◆ **WRITTEN INSTRUCTION**
Return each line of the records below verbatim and in their original order.

** begin RECORD SET **

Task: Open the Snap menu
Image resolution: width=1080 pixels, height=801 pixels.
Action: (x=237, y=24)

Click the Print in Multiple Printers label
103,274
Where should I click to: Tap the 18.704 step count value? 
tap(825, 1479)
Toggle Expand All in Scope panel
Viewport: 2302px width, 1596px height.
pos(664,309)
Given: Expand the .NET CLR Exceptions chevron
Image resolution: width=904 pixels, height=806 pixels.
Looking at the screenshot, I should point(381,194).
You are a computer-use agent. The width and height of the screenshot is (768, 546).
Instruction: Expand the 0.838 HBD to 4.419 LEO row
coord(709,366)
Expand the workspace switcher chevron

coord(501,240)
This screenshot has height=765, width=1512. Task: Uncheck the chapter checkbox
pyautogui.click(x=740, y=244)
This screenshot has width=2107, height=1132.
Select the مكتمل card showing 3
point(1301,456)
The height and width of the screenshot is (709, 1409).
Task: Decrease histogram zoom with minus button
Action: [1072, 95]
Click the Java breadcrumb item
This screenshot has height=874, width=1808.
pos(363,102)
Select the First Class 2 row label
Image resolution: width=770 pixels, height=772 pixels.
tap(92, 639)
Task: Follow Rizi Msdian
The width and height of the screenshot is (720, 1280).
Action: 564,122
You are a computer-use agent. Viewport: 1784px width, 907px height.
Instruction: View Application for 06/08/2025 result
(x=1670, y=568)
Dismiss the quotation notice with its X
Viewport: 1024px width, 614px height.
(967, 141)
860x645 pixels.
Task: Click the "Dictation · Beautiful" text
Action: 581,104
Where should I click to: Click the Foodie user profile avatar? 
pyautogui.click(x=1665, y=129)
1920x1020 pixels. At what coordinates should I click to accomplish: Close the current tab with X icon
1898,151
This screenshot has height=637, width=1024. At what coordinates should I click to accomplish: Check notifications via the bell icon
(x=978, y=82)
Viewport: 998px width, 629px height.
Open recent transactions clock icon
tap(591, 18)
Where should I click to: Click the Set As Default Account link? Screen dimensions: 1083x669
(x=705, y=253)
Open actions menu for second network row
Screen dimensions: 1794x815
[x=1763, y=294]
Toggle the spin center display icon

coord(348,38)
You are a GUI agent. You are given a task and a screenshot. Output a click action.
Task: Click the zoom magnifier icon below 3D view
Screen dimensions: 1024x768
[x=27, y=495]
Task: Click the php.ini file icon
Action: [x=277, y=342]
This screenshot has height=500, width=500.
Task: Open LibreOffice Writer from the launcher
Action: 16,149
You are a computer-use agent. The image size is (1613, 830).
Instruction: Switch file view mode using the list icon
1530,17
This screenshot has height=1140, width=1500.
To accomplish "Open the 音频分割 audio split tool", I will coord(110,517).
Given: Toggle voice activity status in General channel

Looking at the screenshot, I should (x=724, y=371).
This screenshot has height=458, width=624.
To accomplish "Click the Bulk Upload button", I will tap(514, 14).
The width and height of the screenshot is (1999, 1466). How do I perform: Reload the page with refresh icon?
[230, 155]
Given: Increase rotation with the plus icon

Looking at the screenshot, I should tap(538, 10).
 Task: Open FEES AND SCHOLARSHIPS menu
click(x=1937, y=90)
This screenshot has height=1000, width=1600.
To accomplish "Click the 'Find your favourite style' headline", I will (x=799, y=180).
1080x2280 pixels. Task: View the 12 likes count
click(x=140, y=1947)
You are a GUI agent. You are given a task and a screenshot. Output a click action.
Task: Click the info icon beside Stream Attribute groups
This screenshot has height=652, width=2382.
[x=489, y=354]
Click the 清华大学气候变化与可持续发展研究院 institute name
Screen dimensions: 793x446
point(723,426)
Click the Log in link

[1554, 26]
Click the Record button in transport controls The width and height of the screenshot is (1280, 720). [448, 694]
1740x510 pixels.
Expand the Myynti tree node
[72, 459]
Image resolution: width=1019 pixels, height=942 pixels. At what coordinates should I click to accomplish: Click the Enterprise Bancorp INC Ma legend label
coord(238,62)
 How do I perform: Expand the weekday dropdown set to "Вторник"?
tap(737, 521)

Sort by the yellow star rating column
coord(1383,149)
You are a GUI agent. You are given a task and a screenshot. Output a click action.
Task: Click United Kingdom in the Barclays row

** end RECORD SET **

◆ **FULL RESPONSE**
Task: Open the Snap menu
Image resolution: width=1080 pixels, height=801 pixels.
Action: (x=237, y=24)

Click the Print in Multiple Printers label
103,274
Where should I click to: Tap the 18.704 step count value? 
tap(825, 1479)
Toggle Expand All in Scope panel
Viewport: 2302px width, 1596px height.
pos(664,309)
Given: Expand the .NET CLR Exceptions chevron
Image resolution: width=904 pixels, height=806 pixels.
Looking at the screenshot, I should point(381,194).
You are a computer-use agent. The width and height of the screenshot is (768, 546).
Instruction: Expand the 0.838 HBD to 4.419 LEO row
coord(709,366)
Expand the workspace switcher chevron

coord(501,240)
This screenshot has height=765, width=1512. Task: Uncheck the chapter checkbox
pyautogui.click(x=740, y=244)
This screenshot has width=2107, height=1132.
Select the مكتمل card showing 3
point(1301,456)
The height and width of the screenshot is (709, 1409).
Task: Decrease histogram zoom with minus button
Action: [1072, 95]
Click the Java breadcrumb item
This screenshot has height=874, width=1808.
pos(363,102)
Select the First Class 2 row label
Image resolution: width=770 pixels, height=772 pixels.
tap(92, 639)
Task: Follow Rizi Msdian
The width and height of the screenshot is (720, 1280).
Action: 564,122
You are a computer-use agent. Viewport: 1784px width, 907px height.
Instruction: View Application for 06/08/2025 result
(x=1670, y=568)
Dismiss the quotation notice with its X
Viewport: 1024px width, 614px height.
(967, 141)
860x645 pixels.
Task: Click the "Dictation · Beautiful" text
Action: 581,104
Where should I click to: Click the Foodie user profile avatar? 
pyautogui.click(x=1665, y=129)
1920x1020 pixels. At what coordinates should I click to accomplish: Close the current tab with X icon
1898,151
This screenshot has height=637, width=1024. At what coordinates should I click to accomplish: Check notifications via the bell icon
(x=978, y=82)
Viewport: 998px width, 629px height.
Open recent transactions clock icon
tap(591, 18)
Where should I click to: Click the Set As Default Account link? Screen dimensions: 1083x669
(x=705, y=253)
Open actions menu for second network row
Screen dimensions: 1794x815
[x=1763, y=294]
Toggle the spin center display icon

coord(348,38)
You are a GUI agent. You are given a task and a screenshot. Output a click action.
Task: Click the zoom magnifier icon below 3D view
Screen dimensions: 1024x768
[x=27, y=495]
Task: Click the php.ini file icon
Action: [x=277, y=342]
This screenshot has height=500, width=500.
Task: Open LibreOffice Writer from the launcher
Action: 16,149
You are a computer-use agent. The image size is (1613, 830).
Instruction: Switch file view mode using the list icon
1530,17
This screenshot has height=1140, width=1500.
To accomplish "Open the 音频分割 audio split tool", I will coord(110,517).
Given: Toggle voice activity status in General channel

Looking at the screenshot, I should (x=724, y=371).
This screenshot has height=458, width=624.
To accomplish "Click the Bulk Upload button", I will tap(514, 14).
The width and height of the screenshot is (1999, 1466). How do I perform: Reload the page with refresh icon?
[230, 155]
Given: Increase rotation with the plus icon

Looking at the screenshot, I should tap(538, 10).
 Task: Open FEES AND SCHOLARSHIPS menu
click(x=1937, y=90)
This screenshot has height=1000, width=1600.
To accomplish "Click the 'Find your favourite style' headline", I will (x=799, y=180).
1080x2280 pixels. Task: View the 12 likes count
click(x=140, y=1947)
You are a GUI agent. You are given a task and a screenshot. Output a click action.
Task: Click the info icon beside Stream Attribute groups
This screenshot has height=652, width=2382.
[x=489, y=354]
Click the 清华大学气候变化与可持续发展研究院 institute name
Screen dimensions: 793x446
point(723,426)
Click the Log in link

[1554, 26]
Click the Record button in transport controls The width and height of the screenshot is (1280, 720). [448, 694]
1740x510 pixels.
Expand the Myynti tree node
[72, 459]
Image resolution: width=1019 pixels, height=942 pixels. At what coordinates should I click to accomplish: Click the Enterprise Bancorp INC Ma legend label
coord(238,62)
 How do I perform: Expand the weekday dropdown set to "Вторник"?
tap(737, 521)

Sort by the yellow star rating column
coord(1383,149)
You are a GUI agent. You are given a task and a screenshot. Output a click action.
Task: Click United Kingdom in the Barclays row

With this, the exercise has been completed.